米国Janssen Scientific AffairsのSusan C. Bolge氏

 ゴリムマブ(GLM)、アダリムマブ(ADA)、エタネルセプト(ETN)はいずれも投与経路が皮下注射の抗TNF薬である。これら3薬剤に対する患者の印象を調べたところ、効果に対する満足度は同程度であったものの、注射時に患者に与える痛みや不快感についてはGLMがより少なかった。11月10日から14日までワシントンDCで開催された第76回米国リウマチ学会(ACR2012)で、米国Janssen Scientific AffairsのSusan C. Bolge氏らが発表した。

 現在、関節リウマチ(RA)をはじめ炎症性関節炎に対する生物学的製剤による治療の選択肢が広がっている。特に抗TNF薬には投与経路や投与間隔、薬価などが異なる複数の薬剤があり、その中から患者の好みや都合に合ったものを選ぶことができる。しかし選択時に、患者にとって重要なポイントの1つになるはずの注射時の痛みや不快感などに関する情報は少ない。そこでBolge氏らは、3種類の皮下注射タイプの抗TNF薬に対する印象について調べた。

 対象は、2011年終わり頃から2012年始めにかけての調査時期に、GLM、ADA、ETNのいずれかを使用しており、電話での聞き取り調査への同意が得られたRAもしくは乾癬性関節炎(PsA)、強直性脊椎炎(AS)の患者393例。使用中の抗TNF薬の内訳は、GLMが69例、ADAが143例、ETNが181例であった。

 使用中の抗TNF薬の効果(身体機能の維持・悪化予防、症状緩和、効果発現の速さ)に対する満足度に加え、直近の注射時に経験した不快感(discomfort)、痛み(pain)、ヒリヒリ感(stinging)、灼熱感(burning)の程度を質問した。なお、治療効果に対する評価については1(非常に不満)〜7(非常に満足)の7段階で、注射時の不快感などについては「Severe」、「Moderate」、「Mild」、「None」の4段階で、それぞれ評価してもらった。

 ただし、発売時期が比較的最近のGLMの使用者は、残りの2つの薬剤の使用者に比べ使用期間が有意に短く、静脈注射タイプの抗TNF薬を使用した経験がある人の割合が有意に高かった。そのため、これらの要素をプロペンシティスコアで補正した上で、各薬剤への評価を比較した。

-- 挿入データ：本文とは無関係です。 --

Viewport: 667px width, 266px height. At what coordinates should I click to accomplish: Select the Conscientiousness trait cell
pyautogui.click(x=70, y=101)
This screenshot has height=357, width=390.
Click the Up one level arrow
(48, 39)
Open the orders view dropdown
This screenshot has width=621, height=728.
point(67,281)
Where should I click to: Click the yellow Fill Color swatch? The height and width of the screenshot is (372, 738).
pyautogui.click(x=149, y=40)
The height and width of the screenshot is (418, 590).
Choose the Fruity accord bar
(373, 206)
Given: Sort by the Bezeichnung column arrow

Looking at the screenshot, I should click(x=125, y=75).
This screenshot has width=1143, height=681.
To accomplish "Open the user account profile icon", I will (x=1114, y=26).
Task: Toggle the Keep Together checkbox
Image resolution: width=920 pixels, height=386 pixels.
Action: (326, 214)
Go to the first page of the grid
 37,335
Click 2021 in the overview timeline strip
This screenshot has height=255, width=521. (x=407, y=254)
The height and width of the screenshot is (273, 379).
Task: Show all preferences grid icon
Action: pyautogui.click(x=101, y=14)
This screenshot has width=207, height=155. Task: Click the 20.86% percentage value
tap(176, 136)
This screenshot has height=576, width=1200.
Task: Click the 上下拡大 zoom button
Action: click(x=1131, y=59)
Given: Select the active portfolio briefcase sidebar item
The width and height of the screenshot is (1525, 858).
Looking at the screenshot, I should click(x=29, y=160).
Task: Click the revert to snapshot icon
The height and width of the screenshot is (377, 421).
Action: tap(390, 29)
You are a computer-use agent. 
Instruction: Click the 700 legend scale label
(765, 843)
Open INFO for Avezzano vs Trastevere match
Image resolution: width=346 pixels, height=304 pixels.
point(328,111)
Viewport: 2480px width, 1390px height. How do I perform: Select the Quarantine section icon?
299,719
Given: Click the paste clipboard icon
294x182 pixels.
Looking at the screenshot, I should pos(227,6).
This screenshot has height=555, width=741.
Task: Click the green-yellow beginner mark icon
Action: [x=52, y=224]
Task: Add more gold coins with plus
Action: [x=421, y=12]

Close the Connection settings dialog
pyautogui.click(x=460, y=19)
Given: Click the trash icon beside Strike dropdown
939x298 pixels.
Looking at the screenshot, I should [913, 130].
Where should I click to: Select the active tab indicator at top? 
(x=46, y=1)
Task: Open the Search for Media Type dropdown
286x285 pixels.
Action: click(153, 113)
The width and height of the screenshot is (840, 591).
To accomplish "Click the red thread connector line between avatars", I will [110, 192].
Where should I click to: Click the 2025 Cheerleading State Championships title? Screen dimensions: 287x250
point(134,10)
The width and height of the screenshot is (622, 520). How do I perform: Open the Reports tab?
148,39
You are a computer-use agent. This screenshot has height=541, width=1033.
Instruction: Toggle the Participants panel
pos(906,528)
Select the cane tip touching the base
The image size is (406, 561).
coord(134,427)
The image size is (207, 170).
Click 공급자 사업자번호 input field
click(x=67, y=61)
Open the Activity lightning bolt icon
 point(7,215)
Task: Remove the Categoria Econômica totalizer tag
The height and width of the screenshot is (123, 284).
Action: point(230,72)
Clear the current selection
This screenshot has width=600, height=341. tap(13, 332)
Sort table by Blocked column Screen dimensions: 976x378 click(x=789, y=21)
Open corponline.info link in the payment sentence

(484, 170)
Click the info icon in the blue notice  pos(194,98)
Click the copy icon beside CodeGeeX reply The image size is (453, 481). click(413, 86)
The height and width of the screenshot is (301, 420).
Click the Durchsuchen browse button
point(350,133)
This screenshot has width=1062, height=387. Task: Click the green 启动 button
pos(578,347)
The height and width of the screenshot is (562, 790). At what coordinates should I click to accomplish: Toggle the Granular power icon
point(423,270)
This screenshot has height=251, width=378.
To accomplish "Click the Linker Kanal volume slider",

 その結果、効果に関して満足度が高かった患者の割合(7段階中の6と7を合わせた割合)はいずれの項目においても、3つの薬剤間に有意な差は認められなかった。

 一方、注射時の不快感については、「Severe」と「Moderate」を足した割合はGLMが13%、ADAが25%、ETNが23%で、GLMが最も少なく、不快感をまったく覚えなかった人(「None」)の割合は順に49%、32%、18%で、GLMが最も多かった。

 注射時の痛みに関しても、「Severe」と「Moderate」を足した割合は11%、24%、15%で、GLMが最も少なく、痛みをまったく覚えなかった人(「None」)の割合は49%、44%、28%で、GLMが最も多かった。

 さらに、注射時のヒリヒリ感と灼熱感についても、同様の傾向が認められ、いずれの項目も「Severe」と「Moderate」の合計はGLMが最も少なく、「None」はGLMが最も多かった。

 以上の結果よりBolge氏は、「皮下注射の抗TNF薬で比較すると、効果に対する満足度は3つの薬剤間で同等であったが、注射時の痛みや不快感などはGLMがより少なかった。今後は、この違いが抗TNF療法のアドヒアランスや治療転帰に及ぼす影響について検討を進めたい」と語った。